Anche la vita fuori dal lavoro ha il suo fascino. «Sono stato in tre quarti dell’Australia, ho viaggiato in Asia, conosciuto migliaia di persone», dice. «Certo, ogni tanto mi manca l’Italia. È passato un anno e mezzo senza vedere la famiglia, ma qui le opportunità, i salari e la possibilità di viaggiare valgono. Non ho fretta di decidere, vediamo finché le cose vanno bene qui. Poi penserò se rinnovare il visto o tornare a casa». 

Australia come traguardo?

Diversa, infine, è la traiettoria di Marco Succi, 33 anni, che rappresenta una forma più strutturata di emigrazione. Dalla laurea in Ingegneria Civile nel 2017,  ha costruito una carriera internazionale nel settore delle costruzioni, lavorando in cinque Paesi diversi prima di stabilirsi in Australia, dove vive da circa due anni e mezzo. «Le offerte erano quasi tutte tirocini, con paghe poco soddisfacenti», racconta. La prima occasione concreta arriva dalla Cmc che lo assume con un obbligo: andare all’estero, a Singapore. «Non era nei miei piani, ma non volevo abbassarmi a certe condizioni dopo sei anni di studi». 

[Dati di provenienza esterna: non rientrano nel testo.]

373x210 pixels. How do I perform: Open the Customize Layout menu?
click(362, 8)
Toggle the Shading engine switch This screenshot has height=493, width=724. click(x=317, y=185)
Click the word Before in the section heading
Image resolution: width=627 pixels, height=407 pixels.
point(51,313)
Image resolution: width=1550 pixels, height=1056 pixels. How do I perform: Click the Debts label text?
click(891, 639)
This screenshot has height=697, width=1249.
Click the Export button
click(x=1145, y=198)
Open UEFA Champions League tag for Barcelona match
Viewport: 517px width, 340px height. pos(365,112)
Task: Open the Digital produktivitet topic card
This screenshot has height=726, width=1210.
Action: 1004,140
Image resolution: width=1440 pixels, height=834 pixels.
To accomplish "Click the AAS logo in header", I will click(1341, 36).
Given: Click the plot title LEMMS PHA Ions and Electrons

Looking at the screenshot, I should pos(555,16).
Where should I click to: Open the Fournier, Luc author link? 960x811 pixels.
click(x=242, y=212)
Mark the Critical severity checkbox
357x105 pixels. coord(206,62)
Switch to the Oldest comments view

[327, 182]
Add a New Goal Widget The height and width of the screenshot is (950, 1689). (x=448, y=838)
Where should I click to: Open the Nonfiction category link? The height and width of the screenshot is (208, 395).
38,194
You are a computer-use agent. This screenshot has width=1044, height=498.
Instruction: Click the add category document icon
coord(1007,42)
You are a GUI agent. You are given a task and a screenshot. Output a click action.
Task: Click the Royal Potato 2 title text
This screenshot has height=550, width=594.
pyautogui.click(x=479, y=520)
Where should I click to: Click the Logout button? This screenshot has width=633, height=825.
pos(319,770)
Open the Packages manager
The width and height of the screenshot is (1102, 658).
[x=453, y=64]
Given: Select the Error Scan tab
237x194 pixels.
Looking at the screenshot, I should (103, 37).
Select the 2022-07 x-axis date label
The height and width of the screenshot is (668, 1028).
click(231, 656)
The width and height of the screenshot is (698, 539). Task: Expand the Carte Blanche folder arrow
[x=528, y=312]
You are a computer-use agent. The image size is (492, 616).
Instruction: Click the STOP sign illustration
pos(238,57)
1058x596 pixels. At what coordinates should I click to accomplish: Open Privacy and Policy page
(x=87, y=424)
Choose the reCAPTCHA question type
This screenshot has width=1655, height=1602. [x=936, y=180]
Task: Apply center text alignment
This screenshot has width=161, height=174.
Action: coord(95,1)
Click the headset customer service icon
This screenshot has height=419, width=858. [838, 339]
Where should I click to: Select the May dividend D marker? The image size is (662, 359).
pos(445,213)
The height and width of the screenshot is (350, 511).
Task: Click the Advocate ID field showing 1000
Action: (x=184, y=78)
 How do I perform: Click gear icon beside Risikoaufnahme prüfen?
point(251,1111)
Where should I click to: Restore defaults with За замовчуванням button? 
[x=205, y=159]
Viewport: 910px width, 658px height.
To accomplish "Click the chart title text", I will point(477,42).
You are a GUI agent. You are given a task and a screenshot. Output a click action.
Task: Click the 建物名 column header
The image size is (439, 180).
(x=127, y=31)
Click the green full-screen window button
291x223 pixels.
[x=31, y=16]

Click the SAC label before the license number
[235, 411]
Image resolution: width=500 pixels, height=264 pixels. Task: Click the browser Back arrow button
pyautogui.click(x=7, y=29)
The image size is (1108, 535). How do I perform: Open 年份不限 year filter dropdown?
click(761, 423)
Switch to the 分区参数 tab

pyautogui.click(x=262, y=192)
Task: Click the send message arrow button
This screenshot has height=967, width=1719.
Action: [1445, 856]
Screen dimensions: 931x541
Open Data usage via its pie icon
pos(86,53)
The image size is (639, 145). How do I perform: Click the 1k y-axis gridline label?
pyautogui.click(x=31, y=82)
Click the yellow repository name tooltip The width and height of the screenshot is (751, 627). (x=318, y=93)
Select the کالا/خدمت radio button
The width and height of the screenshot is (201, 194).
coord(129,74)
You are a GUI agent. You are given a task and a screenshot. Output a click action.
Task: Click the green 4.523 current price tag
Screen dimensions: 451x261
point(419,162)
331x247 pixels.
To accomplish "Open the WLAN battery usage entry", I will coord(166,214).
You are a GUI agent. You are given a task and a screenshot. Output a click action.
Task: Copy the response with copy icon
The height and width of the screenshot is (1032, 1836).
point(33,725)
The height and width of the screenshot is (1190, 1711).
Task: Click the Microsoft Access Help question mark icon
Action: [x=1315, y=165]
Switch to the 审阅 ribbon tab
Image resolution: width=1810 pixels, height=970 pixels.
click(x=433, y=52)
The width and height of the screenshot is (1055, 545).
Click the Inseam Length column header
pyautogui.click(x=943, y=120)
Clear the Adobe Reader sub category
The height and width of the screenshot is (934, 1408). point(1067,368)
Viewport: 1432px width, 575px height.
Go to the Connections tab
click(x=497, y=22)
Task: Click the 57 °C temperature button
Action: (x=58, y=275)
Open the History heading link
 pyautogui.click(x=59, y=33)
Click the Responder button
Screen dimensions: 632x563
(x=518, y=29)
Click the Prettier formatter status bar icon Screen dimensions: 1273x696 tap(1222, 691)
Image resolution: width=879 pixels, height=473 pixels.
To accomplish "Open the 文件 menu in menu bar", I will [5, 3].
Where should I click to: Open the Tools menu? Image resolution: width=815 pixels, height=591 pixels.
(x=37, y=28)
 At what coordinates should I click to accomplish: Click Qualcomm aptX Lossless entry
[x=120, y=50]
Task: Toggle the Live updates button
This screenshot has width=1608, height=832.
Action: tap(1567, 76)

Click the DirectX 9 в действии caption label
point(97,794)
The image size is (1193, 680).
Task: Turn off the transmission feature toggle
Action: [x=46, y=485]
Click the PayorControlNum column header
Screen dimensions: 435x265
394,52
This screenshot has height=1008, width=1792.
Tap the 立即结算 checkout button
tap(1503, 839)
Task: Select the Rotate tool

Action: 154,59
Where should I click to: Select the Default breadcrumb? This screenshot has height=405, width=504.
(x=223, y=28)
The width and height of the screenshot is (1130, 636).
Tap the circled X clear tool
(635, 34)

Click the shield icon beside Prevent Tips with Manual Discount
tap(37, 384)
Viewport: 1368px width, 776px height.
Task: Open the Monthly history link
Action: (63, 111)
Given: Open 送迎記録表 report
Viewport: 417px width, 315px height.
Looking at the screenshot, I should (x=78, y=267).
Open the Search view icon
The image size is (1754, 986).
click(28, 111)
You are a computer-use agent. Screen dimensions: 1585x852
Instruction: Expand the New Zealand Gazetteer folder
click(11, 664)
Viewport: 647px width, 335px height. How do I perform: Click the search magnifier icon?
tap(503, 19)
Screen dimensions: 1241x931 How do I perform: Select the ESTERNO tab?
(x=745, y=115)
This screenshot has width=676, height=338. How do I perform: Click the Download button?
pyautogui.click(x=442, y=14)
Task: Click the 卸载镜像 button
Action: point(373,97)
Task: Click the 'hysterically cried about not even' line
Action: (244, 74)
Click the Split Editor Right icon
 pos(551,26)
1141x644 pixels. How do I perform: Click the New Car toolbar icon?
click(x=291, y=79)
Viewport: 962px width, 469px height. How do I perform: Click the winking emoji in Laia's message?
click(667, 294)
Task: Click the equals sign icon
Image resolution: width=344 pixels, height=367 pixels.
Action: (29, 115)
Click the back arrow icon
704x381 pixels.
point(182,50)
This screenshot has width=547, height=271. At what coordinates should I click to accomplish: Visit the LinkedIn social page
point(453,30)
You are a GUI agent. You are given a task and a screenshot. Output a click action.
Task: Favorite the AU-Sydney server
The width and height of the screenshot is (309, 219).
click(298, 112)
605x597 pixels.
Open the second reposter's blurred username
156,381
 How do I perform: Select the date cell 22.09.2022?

Dopo la crisi dell’azienda ravennate il percorso si è fatto globale: Filippine, Norvegia, Romania e infine Australia, in cantieri di grandi dimensioni in qualità di ingegnere. «All’estero puoi crescere se te lo meriti, le gerarchie sono meno rigide. In Italia è più difficile scalare», spiega. Marco sottolinea anche le differenze nei progetti: «In Australia o Singapore lavori su cantieri grandi, con investimenti importanti. In Italia tutto procede più lentamente, spesso i grandi progetti restano sulla carta». 

L’esperienza non è solo professionale. Marco parla della vita personale: «Sono fidanzato da anni con una ragazza asiatica. Nella mia testa mi piacerebbe un giorno tornare in Italia, ma il progetto di vita qui è ancora lungo, in Australia sto molto bene e fare un passo indietro, anche a livello economico e contrattuale, non è semplice».